As Mills rightly says, conceiving of membership as citizenship pushes one in the direction of drawing clear lines around the people and territory of the demos, which he says is at odds with the Anishinaabe belief in the flux, contingency and gradations of our relationships. But a commitment to citizenship needn’t rest on a distinctly liberal individualist ontology. One can recognize the irreducible reality of the ‘social self’ and relationality while also believing in the need for legitimate public authority. Citizenship is endorsed by social democrats and conservatives, not just liberals, precisely because they share the belief that getting things done requires public authority. Indeed, one could argue that liberal individualism on its own leads not to citizenship theory but to anarchism or isonomia. It is those with a more expansive view of the role of government and collective action in the Western tradition who are most committed to citizenization as a tool for constructing legitimate authority.

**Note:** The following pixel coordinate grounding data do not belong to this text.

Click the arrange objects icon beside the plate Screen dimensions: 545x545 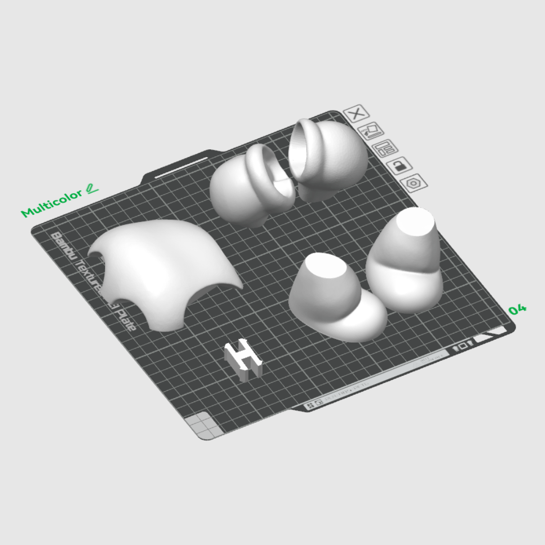click(x=385, y=148)
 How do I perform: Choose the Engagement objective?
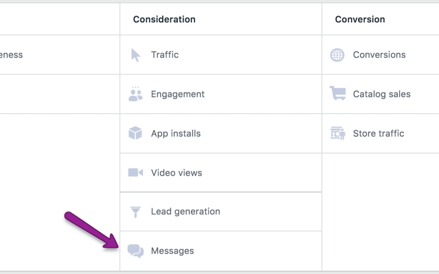[x=178, y=94]
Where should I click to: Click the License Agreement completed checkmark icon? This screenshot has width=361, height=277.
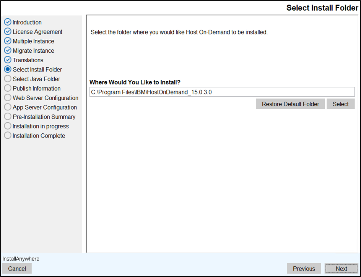tap(8, 32)
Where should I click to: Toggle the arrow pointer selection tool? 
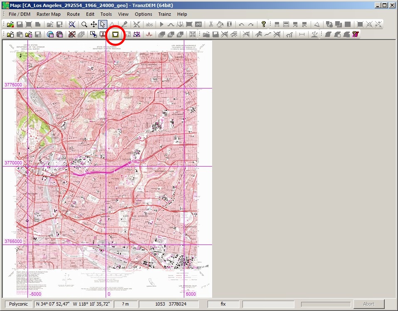(102, 24)
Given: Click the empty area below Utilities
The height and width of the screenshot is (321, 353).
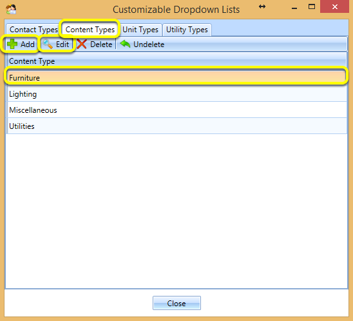Looking at the screenshot, I should [177, 211].
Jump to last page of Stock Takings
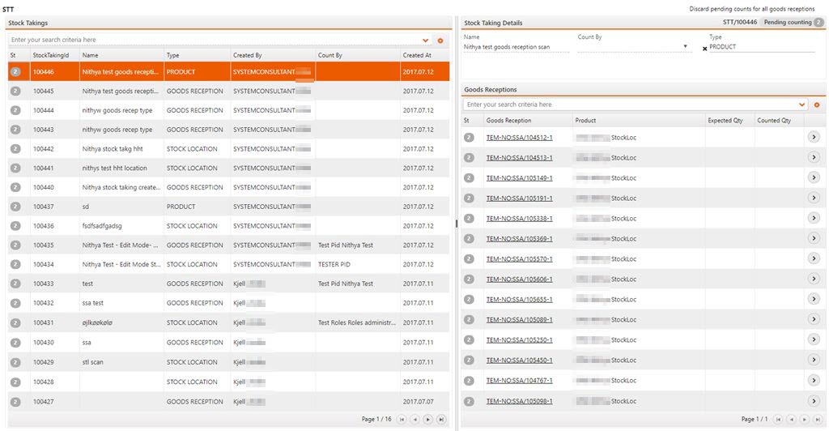The width and height of the screenshot is (829, 431). (440, 420)
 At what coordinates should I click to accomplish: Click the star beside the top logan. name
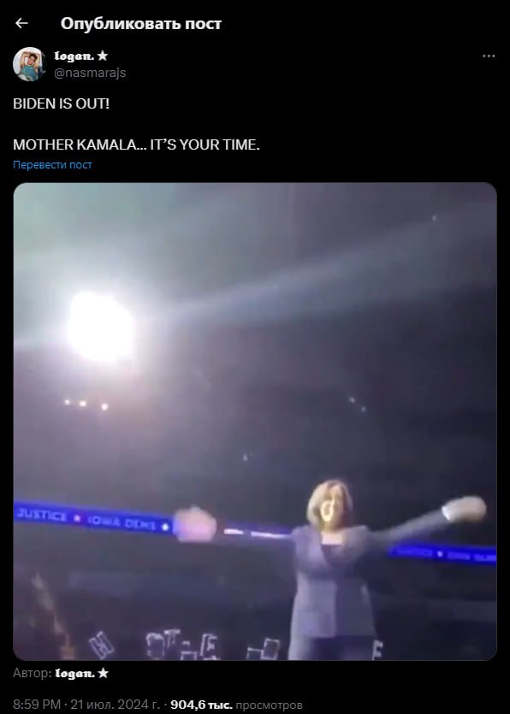(103, 56)
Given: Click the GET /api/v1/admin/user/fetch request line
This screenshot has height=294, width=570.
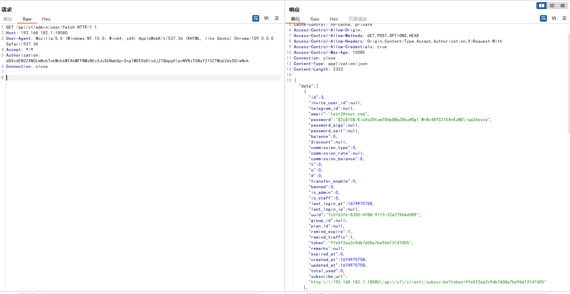Looking at the screenshot, I should (51, 27).
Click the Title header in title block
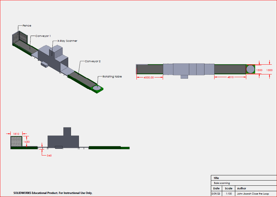Image resolution: width=277 pixels, height=197 pixels. point(216,178)
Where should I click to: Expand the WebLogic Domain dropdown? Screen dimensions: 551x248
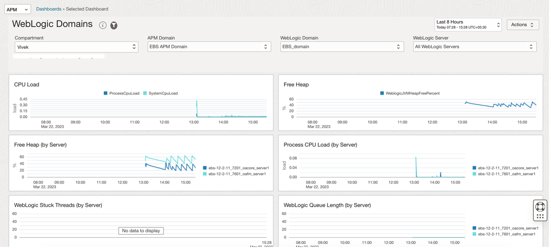point(342,47)
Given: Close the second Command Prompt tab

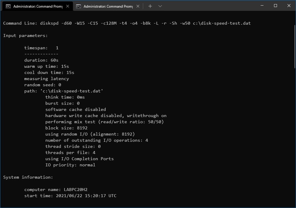Looking at the screenshot, I should [x=138, y=6].
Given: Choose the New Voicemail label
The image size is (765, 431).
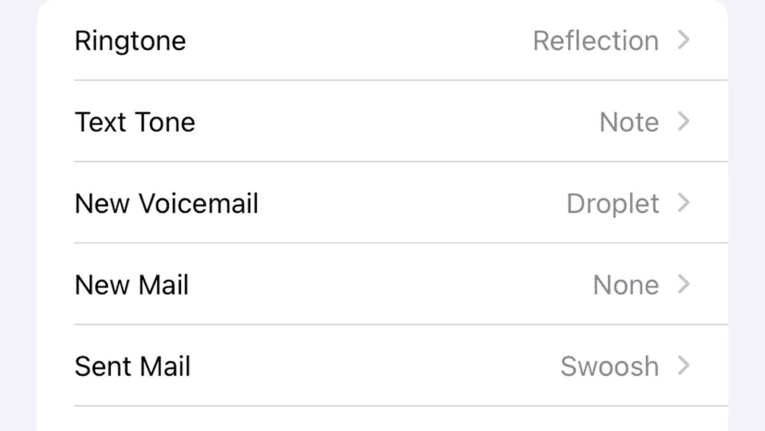Looking at the screenshot, I should point(166,204).
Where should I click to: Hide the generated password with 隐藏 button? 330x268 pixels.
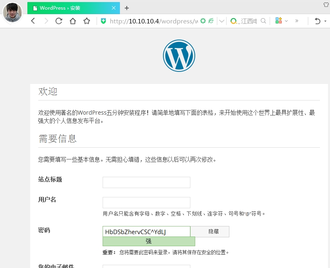tap(210, 231)
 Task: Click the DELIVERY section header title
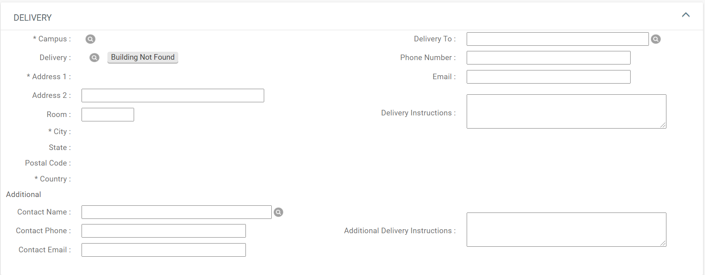coord(33,18)
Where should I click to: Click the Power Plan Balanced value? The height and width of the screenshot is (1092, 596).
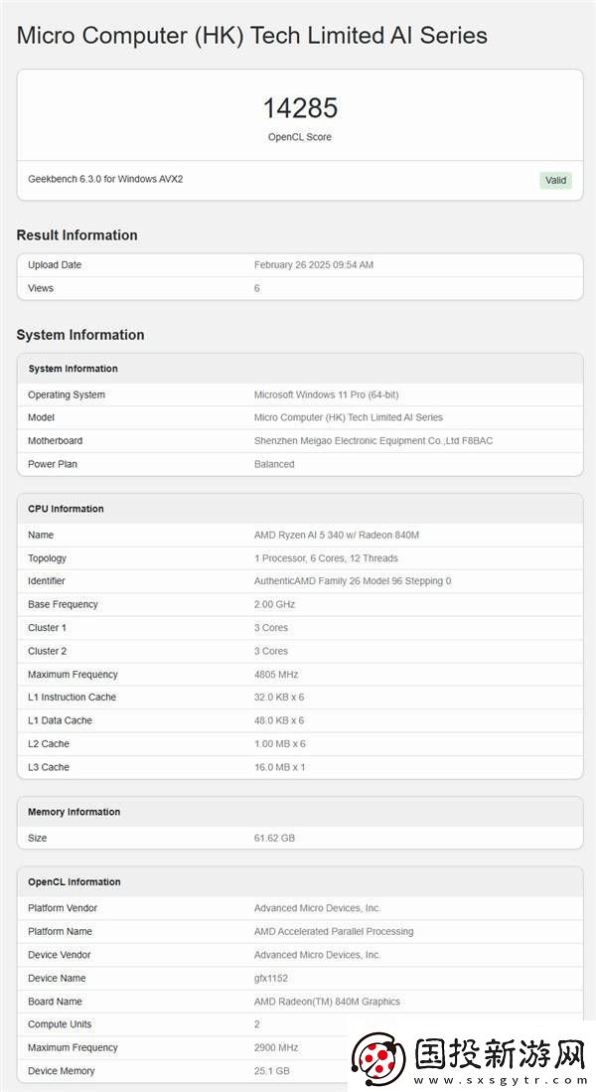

This suggests that one’s view of the merits of citizenship depends in part on one’s view of the need for public authority. And I think Mills agrees with this: he emphasizes that his account of kinship does not, and cannot, generate coercive public authority, but instead relies on persuasive authority. But he says little about this crucial premise: is it really true that kinship-based political communities can get things done without public authority? There is in fact surprisingly little discussion in the article about what needs to get done, let alone how persuasive authority would operate to get those things done.

For example, the vast majority of people in Canada – including Indigenous peoples – strongly support the idea of a single-payer health care system. Indeed, in Canada as in many other Western democracies, when people are asked what citizenship means to them, public health care is often the most common answer. But this system only works if there is a public authority that can compel citizens to pay taxes and that can prohibit doctors from selling medical services on the market: it’s not clear how persuasive authority on its own could create such a system.       

And this may help explain why many people, including some members of Indigenous societies, seek to reconcile kinship and citizenship. They may have a strong attachment to ideas and ideals of kinship, and its associated ideas of relationality and reciprocity, but they may also have come to believe that binding public authority is crucial to achieve certain collective goods, both within Indigenous communities and in their relations with settler society. Perhaps a division of labour is required: perhaps kinship is needed to address certain issues and citizenship is needed to address others. If so, one might then think about how kinship and citizenship can be part of a complementary political order.

I suspect that Mills would respond that once one reaches for binding authority, one loses touch with the central ethical values of kinship. To invoke or threaten coercive authority is incompatible with the vision of trust and gift-giving that underpins kinship. But is this so? Or can plural authorities grounded in different values operate side by side without undermining one another? Indeed, is it possible that coercive authority helps to secure a context within which kinship and persuasive authority can flourish? In my own work with Sue Donaldson, I have attempted to show that kinship with the more-than-human world can be reconciled with a multi-level account of nested citizenship. More generally, citizenship theorists have long argued that coercive authority, while an essential backstop, recedes into the background, and that for most people and most contexts, social life operates through ideas of trust and reciprocity.  We needn’t presuppose a zero-sum relationship between coercive authority and relational kinship responsibilities, and I think it’s worth exploring contexts where the two might support each other, and not just the contexts where they might displace each other. Perhaps in the end, this sort of synthesis of kinship and citizenship is doomed to fail, but I think it is premature to foreclose that possibility.